TASK REQUIREMENTS — Return the following from the records below: each line, word for word, starting with the line that contains "For every named" and going on through the line that contains "Loomakliinik (45, 2440)", with nothing outside that range.

Collected data entries:
------
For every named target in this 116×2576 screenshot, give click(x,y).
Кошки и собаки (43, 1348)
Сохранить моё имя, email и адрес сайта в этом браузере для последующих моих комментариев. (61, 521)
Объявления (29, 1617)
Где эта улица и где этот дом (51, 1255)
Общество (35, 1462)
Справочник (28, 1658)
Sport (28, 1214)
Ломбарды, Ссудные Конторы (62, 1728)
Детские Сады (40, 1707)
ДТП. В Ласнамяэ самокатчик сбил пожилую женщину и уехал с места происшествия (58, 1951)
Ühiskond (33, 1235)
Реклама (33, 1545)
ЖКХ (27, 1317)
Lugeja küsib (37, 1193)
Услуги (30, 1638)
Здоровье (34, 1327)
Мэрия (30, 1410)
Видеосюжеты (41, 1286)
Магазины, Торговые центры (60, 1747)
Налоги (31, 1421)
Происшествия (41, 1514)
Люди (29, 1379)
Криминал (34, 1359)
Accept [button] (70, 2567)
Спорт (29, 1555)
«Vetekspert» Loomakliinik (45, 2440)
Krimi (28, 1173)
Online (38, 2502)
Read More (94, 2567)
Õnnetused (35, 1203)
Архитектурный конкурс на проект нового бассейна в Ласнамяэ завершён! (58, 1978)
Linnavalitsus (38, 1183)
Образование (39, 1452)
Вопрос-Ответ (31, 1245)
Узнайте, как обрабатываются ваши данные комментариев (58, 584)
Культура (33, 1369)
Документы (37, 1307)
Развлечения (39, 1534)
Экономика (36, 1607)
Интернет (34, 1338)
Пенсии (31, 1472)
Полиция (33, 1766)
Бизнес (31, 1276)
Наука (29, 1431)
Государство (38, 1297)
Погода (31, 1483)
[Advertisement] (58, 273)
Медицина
------
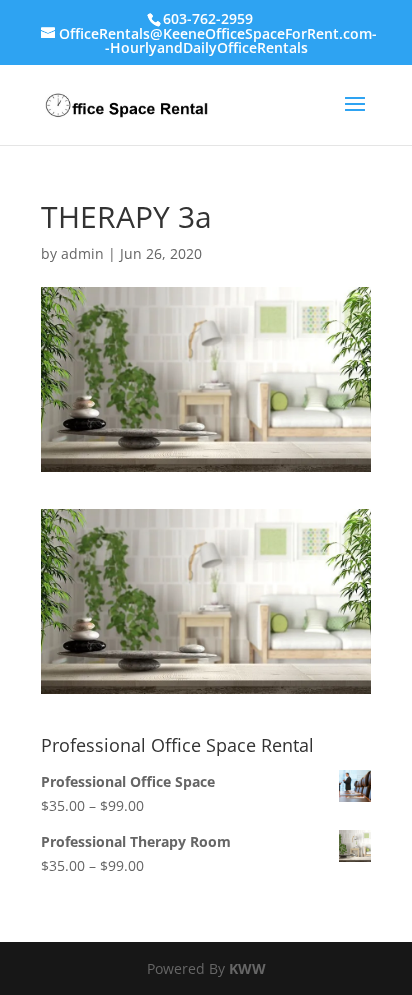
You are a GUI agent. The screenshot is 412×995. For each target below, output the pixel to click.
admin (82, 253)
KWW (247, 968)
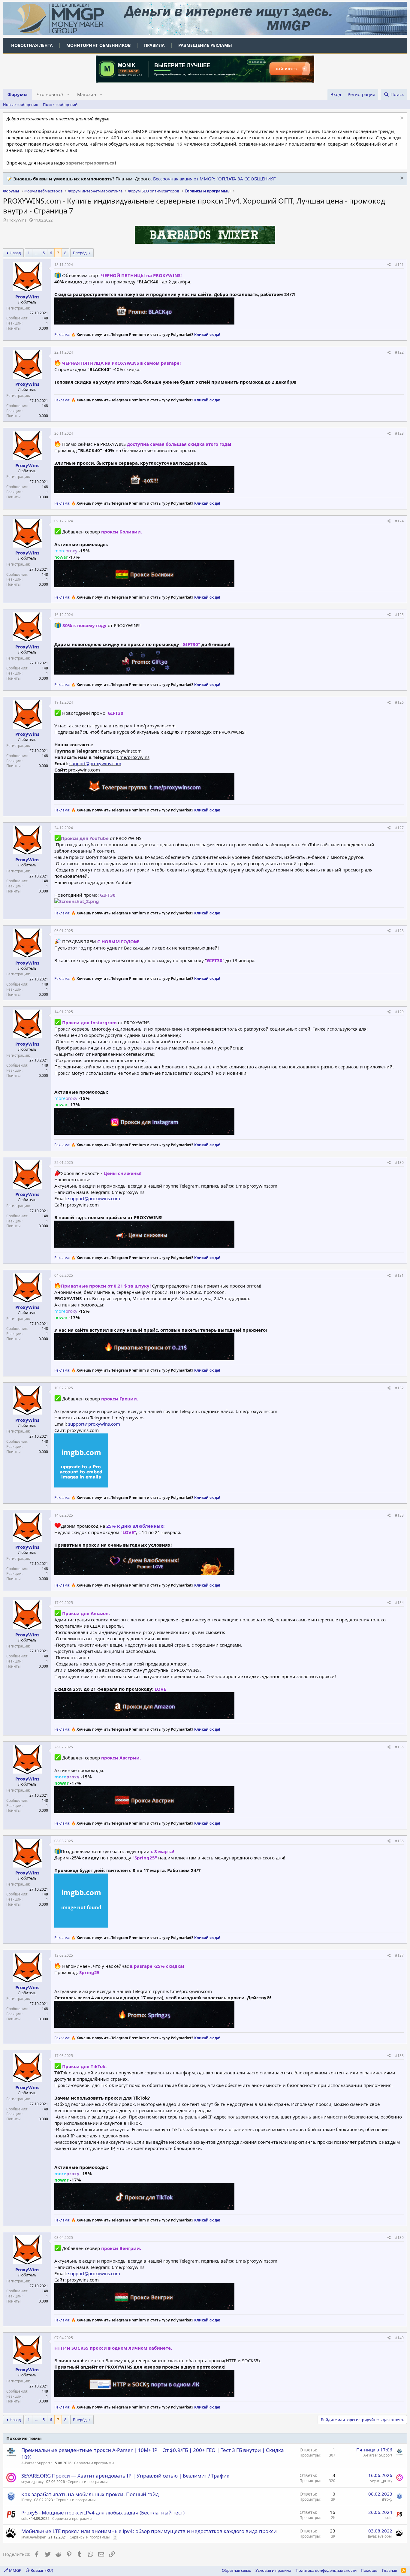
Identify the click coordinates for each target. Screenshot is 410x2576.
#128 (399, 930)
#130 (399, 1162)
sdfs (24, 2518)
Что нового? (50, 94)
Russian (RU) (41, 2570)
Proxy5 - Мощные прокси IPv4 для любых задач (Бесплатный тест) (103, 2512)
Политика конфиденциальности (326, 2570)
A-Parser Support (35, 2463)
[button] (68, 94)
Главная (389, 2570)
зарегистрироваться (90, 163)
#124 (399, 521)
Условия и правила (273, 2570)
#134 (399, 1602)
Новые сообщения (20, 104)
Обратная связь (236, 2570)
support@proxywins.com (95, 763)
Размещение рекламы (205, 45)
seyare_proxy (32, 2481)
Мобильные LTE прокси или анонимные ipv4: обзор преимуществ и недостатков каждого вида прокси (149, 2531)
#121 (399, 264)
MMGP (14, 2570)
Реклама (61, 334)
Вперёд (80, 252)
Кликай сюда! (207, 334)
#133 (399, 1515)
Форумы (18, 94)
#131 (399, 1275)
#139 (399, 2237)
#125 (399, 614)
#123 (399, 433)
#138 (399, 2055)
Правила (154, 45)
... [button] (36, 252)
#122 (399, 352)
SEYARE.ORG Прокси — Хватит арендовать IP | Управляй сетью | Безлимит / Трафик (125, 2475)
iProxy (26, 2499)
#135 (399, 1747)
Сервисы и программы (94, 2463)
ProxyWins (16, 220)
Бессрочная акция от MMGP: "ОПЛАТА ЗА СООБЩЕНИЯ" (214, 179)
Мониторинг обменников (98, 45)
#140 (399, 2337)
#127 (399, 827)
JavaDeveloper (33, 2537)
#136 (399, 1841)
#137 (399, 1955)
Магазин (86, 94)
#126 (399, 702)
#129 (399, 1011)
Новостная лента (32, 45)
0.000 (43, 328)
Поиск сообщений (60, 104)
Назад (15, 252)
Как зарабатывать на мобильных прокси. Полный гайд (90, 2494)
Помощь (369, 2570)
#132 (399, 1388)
------
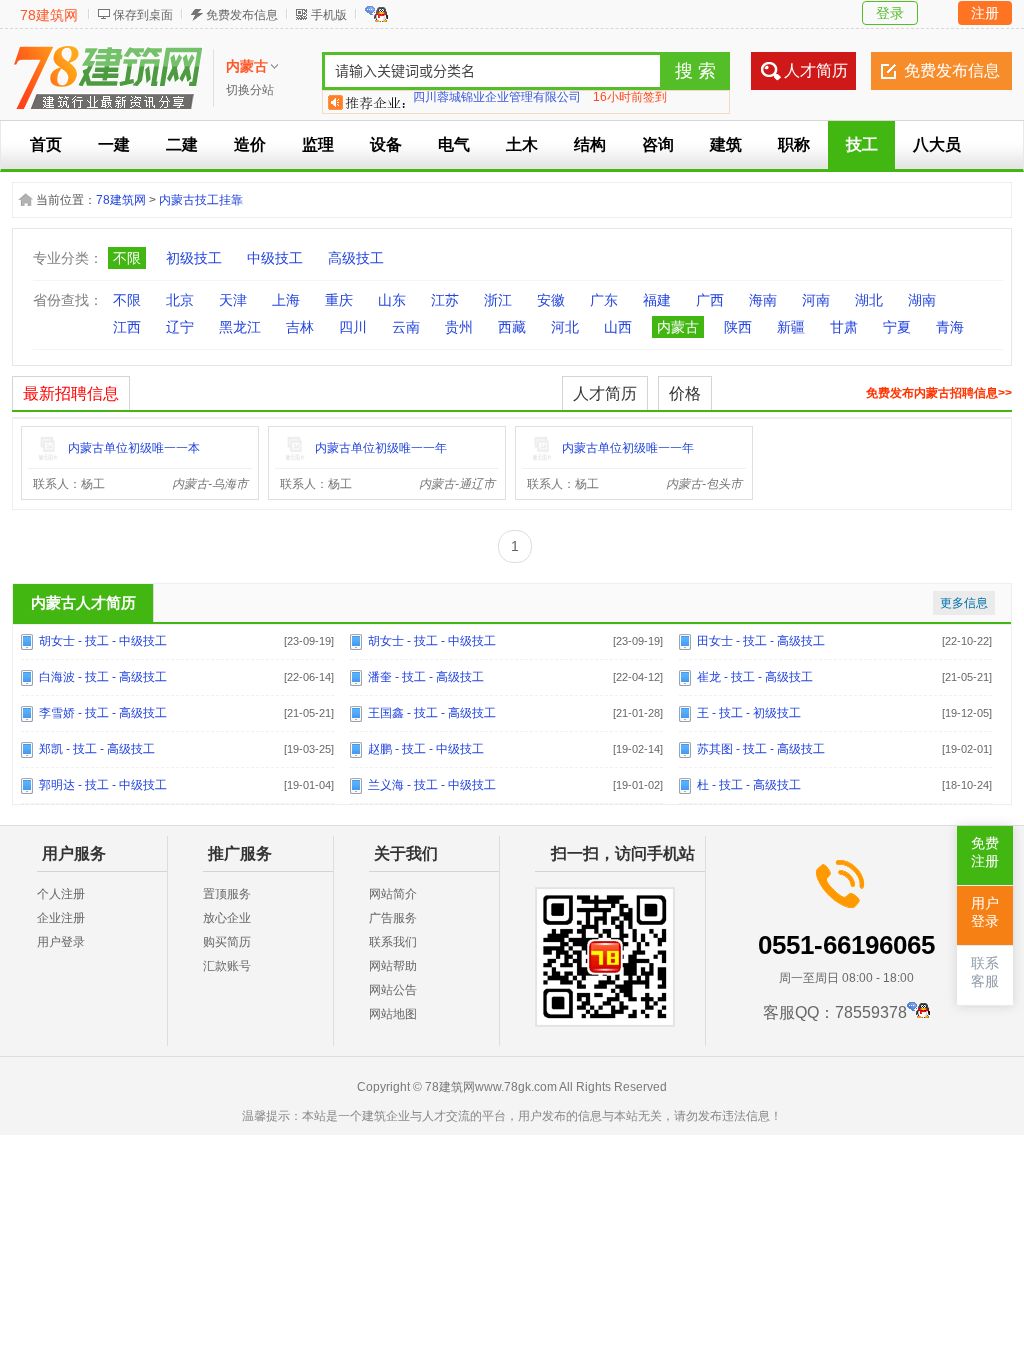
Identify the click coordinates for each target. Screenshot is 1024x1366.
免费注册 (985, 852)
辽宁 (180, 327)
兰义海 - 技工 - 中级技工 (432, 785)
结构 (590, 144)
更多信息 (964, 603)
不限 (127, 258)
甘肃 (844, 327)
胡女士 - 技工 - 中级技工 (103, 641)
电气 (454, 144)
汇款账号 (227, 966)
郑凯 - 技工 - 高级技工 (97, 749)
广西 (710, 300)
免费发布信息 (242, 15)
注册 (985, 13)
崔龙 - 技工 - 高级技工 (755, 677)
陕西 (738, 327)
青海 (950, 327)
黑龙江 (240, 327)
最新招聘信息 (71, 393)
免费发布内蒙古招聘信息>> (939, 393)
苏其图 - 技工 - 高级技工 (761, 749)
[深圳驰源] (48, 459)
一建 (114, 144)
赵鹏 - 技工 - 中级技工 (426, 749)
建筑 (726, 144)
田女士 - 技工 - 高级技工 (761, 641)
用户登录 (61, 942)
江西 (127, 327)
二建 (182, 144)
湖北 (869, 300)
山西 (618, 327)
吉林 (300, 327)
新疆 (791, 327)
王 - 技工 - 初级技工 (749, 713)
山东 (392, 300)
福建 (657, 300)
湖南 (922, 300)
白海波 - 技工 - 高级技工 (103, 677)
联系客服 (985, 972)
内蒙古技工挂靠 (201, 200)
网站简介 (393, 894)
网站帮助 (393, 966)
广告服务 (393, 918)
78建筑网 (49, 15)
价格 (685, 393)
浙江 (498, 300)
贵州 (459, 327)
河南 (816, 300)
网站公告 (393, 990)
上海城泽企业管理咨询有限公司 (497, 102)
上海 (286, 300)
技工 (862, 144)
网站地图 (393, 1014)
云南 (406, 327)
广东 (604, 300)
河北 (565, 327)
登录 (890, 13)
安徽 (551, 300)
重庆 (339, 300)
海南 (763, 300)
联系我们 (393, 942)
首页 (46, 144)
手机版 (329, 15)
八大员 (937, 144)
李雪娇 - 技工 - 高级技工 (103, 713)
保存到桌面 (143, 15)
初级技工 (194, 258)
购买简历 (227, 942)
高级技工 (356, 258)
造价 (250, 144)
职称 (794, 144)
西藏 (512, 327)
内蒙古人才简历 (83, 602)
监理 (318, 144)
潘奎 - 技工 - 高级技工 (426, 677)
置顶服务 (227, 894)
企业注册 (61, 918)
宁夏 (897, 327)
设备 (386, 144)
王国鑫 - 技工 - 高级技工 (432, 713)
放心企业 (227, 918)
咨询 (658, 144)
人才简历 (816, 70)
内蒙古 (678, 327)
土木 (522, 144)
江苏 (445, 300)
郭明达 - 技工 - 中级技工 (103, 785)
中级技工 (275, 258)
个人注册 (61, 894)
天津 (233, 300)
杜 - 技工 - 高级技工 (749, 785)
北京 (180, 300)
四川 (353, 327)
------
WRITTEN RESPONSE —
For every named target in this 116×2576 screenshot, give click(x,y).
Кошки и собаки (43, 1348)
Сохранить моё имя, email и адрес сайта в этом браузере для последующих моих комментариев. (61, 521)
Объявления (29, 1617)
Где эта улица и где этот дом (51, 1255)
Общество (35, 1462)
Справочник (28, 1658)
Sport (28, 1214)
Ломбарды, Ссудные Конторы (62, 1728)
Детские Сады (40, 1707)
ДТП. В Ласнамяэ самокатчик сбил пожилую женщину и уехал с места происшествия (58, 1951)
Ühiskond (33, 1235)
Реклама (33, 1545)
ЖКХ (27, 1317)
Lugeja küsib (37, 1193)
Услуги (30, 1638)
Здоровье (34, 1327)
Мэрия (30, 1410)
Видеосюжеты (41, 1286)
Магазины, Торговые центры (60, 1747)
Налоги (31, 1421)
Происшествия (41, 1514)
Люди (29, 1379)
Криминал (34, 1359)
Accept [button] (70, 2567)
Спорт (29, 1555)
«Vetekspert» Loomakliinik (45, 2440)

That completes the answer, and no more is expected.